(Pixel coordinate grounding data)
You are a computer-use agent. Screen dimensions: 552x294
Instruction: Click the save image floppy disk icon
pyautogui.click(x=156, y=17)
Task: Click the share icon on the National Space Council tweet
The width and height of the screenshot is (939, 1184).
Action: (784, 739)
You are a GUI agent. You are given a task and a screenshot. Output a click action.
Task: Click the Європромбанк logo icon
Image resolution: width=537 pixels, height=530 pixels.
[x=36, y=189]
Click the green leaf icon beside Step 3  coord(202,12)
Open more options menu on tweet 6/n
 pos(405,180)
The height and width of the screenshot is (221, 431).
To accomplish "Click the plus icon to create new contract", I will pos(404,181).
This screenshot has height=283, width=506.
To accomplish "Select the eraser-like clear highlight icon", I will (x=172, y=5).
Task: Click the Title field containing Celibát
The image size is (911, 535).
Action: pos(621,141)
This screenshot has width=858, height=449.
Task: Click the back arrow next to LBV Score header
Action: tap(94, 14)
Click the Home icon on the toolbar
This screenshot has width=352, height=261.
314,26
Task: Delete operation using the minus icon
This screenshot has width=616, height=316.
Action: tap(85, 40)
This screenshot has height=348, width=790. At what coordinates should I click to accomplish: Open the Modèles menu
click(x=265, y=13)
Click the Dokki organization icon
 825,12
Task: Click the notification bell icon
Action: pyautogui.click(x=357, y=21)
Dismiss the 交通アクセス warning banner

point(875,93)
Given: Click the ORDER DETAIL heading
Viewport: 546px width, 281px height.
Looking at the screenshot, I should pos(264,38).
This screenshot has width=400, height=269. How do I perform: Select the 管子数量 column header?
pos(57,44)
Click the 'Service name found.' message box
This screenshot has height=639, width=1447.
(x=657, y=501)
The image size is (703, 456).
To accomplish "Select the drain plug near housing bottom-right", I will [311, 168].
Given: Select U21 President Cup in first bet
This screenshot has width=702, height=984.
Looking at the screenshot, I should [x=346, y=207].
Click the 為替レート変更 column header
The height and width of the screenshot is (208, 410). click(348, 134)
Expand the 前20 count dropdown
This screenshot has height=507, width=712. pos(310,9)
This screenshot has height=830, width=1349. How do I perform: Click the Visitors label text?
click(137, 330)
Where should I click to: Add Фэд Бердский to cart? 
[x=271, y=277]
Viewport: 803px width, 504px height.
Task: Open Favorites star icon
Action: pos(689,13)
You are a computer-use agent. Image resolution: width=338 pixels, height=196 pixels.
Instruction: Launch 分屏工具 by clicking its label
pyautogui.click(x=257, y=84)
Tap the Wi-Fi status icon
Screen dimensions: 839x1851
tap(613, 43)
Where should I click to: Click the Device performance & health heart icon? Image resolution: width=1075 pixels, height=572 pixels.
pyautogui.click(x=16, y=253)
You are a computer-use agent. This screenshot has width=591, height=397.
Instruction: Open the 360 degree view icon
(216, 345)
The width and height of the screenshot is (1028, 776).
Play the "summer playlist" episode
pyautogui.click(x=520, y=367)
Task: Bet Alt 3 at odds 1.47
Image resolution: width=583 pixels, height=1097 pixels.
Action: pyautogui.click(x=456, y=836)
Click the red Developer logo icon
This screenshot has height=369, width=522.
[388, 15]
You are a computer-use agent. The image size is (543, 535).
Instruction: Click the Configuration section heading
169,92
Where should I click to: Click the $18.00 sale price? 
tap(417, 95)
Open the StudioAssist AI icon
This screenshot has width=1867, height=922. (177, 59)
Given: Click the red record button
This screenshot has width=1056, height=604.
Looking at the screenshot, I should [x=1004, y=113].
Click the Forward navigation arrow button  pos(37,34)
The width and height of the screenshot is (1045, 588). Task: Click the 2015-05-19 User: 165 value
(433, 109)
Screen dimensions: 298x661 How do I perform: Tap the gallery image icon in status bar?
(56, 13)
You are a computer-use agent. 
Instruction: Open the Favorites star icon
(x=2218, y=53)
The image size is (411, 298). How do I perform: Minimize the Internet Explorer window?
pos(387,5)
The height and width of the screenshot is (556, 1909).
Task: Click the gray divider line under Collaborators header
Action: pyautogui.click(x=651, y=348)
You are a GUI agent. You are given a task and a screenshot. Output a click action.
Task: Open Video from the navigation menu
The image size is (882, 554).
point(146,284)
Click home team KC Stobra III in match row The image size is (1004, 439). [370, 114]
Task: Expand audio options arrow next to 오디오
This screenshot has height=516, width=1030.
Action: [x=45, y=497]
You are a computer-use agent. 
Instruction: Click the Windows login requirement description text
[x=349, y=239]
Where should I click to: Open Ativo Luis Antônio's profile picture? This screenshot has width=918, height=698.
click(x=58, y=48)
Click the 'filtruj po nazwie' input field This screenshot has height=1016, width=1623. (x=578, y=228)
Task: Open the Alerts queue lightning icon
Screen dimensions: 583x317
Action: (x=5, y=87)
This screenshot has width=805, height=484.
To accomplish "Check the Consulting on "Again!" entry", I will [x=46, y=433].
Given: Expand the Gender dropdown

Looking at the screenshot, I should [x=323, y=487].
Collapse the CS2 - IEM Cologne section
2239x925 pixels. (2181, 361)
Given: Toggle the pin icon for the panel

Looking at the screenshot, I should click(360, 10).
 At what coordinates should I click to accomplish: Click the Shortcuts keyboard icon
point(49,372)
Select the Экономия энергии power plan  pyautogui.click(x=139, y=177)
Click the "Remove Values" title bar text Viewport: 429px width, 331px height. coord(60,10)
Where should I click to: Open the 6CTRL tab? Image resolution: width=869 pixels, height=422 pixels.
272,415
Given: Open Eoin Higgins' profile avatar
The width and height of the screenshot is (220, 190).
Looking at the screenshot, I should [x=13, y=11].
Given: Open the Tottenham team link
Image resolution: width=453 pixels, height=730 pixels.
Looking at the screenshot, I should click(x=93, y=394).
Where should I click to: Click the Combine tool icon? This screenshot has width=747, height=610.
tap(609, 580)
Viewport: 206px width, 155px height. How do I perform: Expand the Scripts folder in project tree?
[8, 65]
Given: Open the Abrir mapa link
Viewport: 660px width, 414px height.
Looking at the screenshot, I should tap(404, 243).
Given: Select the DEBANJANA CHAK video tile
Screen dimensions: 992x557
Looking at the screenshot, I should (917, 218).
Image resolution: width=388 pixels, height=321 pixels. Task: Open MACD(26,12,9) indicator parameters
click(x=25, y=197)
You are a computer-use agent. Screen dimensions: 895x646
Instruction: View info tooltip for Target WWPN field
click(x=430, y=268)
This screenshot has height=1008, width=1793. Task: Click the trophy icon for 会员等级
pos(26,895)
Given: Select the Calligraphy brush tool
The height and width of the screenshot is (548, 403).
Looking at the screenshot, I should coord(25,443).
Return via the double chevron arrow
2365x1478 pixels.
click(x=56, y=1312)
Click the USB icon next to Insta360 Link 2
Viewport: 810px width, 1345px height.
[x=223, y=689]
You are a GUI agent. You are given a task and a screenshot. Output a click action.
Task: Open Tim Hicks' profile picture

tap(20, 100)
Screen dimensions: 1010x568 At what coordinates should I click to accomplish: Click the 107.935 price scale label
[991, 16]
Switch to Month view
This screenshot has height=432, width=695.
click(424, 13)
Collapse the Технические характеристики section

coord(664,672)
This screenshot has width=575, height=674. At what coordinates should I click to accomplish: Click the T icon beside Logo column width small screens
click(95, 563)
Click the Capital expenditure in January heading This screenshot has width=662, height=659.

Task description: Within the entries above, how many lines contain "team"? Respond with the number only.

Solution to this exercise: 2